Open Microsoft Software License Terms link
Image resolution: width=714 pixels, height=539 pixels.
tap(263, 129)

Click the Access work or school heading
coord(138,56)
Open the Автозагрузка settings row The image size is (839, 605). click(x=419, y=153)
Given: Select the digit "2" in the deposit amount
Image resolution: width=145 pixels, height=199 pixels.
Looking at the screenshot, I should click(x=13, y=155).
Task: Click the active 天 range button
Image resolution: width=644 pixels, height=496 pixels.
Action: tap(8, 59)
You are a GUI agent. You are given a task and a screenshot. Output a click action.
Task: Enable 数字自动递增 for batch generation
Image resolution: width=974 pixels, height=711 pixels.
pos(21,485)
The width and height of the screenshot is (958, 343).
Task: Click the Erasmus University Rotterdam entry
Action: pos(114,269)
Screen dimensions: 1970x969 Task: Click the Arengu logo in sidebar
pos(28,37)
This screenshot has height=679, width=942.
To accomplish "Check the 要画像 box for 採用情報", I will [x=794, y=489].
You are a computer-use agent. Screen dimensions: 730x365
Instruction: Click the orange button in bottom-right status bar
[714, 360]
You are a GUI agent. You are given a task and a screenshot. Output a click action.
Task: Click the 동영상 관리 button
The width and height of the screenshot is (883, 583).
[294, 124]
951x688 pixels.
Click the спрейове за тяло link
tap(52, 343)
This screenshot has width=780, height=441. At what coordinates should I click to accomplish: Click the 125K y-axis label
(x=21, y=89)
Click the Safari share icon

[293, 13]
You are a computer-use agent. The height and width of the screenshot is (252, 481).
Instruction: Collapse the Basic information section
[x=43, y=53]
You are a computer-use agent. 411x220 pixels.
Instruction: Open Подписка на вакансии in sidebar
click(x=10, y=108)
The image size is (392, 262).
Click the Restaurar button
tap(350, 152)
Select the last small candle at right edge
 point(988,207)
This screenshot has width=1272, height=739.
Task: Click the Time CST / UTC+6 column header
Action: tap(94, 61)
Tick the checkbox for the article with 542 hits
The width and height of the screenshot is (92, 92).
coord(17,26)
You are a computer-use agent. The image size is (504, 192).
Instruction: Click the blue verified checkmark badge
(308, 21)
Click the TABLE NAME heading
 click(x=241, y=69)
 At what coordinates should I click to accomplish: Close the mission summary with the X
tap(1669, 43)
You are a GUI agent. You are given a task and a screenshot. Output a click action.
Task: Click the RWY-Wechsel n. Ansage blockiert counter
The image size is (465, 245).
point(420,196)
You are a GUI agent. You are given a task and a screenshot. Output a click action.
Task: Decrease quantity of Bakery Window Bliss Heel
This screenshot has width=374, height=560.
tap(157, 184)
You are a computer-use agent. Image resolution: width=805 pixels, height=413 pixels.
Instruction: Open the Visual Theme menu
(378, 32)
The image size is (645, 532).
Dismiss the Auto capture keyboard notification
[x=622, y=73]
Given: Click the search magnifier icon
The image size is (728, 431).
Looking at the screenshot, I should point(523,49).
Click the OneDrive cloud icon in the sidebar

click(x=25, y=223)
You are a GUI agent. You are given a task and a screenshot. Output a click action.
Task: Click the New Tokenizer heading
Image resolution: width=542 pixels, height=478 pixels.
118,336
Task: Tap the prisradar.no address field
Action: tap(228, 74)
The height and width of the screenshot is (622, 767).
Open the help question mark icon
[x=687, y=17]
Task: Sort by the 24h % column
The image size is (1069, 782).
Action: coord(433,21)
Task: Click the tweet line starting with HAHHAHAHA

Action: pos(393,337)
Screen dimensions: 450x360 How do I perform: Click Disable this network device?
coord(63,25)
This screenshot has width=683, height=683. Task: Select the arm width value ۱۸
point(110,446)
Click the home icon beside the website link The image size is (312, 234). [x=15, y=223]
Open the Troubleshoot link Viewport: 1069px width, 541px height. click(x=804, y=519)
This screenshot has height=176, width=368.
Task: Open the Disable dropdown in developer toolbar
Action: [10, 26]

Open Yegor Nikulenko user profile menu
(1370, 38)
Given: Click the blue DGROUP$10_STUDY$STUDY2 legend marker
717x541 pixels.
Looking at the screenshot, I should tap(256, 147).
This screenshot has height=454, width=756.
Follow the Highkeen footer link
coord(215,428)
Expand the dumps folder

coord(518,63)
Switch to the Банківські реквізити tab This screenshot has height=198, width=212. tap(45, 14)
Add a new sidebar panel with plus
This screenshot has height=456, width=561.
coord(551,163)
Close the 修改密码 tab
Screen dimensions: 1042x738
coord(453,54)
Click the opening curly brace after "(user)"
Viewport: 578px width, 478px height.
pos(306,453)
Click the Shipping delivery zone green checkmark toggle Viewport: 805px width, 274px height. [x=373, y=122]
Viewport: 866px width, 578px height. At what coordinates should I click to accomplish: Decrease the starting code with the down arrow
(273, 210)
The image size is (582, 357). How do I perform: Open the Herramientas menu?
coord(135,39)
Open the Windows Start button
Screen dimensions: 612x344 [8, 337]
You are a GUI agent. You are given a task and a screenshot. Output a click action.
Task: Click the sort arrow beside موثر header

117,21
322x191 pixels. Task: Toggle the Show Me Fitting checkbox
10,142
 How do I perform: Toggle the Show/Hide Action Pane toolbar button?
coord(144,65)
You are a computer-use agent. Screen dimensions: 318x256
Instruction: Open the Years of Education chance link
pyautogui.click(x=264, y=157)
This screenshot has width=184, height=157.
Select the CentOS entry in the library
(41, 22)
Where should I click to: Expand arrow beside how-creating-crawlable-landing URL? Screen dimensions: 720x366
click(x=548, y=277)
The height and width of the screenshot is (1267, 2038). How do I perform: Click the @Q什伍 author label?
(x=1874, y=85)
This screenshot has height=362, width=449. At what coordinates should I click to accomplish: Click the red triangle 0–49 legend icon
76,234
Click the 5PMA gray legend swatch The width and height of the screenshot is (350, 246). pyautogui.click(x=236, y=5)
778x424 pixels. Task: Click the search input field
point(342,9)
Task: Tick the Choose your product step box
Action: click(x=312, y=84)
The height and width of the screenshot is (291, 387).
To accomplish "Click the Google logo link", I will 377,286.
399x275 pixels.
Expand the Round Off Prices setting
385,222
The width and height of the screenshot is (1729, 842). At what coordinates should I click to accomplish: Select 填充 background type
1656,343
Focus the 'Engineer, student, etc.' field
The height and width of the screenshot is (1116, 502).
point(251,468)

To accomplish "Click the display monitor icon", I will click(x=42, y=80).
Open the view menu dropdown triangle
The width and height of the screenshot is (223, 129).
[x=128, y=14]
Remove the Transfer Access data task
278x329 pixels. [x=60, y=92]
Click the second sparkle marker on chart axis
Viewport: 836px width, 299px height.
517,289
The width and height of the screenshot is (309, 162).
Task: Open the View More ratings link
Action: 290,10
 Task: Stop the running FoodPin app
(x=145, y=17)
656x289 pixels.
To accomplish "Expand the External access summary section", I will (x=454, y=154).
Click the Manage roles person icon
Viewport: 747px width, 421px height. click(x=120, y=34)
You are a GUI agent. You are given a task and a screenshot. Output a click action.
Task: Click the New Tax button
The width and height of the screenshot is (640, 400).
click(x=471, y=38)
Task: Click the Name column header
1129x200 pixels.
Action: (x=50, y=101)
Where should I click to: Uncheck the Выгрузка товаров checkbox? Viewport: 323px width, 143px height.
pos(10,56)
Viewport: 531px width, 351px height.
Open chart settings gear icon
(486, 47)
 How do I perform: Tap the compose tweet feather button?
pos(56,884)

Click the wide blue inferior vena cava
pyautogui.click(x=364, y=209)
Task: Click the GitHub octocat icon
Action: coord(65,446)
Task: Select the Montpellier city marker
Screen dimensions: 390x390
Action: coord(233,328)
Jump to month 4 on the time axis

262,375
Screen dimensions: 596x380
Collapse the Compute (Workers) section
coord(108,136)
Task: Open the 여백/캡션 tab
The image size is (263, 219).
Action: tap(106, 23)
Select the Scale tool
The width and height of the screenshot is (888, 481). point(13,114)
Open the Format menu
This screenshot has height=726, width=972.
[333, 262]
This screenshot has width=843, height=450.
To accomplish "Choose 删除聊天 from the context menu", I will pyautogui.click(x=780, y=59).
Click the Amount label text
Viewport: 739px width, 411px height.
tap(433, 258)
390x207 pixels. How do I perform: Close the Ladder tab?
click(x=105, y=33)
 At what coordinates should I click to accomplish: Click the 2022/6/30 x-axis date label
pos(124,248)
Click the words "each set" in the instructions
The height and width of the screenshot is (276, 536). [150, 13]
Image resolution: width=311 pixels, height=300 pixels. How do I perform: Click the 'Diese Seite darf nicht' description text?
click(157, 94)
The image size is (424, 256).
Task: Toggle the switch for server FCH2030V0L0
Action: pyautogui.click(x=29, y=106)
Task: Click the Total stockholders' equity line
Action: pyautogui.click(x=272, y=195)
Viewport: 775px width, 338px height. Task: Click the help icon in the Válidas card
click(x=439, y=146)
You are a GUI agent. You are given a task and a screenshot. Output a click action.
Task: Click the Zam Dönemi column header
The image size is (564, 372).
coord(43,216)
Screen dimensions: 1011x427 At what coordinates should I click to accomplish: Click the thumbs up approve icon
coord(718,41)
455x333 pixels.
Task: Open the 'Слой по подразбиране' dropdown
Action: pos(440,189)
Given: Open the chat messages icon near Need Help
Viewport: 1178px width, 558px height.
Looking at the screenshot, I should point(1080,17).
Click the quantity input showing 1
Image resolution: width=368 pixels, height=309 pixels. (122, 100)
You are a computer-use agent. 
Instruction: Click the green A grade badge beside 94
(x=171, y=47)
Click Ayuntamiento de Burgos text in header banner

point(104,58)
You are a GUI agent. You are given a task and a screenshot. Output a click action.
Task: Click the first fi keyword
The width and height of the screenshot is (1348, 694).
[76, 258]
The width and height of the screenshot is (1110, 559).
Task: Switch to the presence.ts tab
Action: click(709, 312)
........
From the records above, transcribe without alteration every line from the one with "This screenshot has width=683, height=683." to the one with "Click the home", inclusive.

▸ **Response box**
This screenshot has width=683, height=683. Task: Select the arm width value ۱۸
point(110,446)
Click the home icon beside the website link The image size is (312, 234). [x=15, y=223]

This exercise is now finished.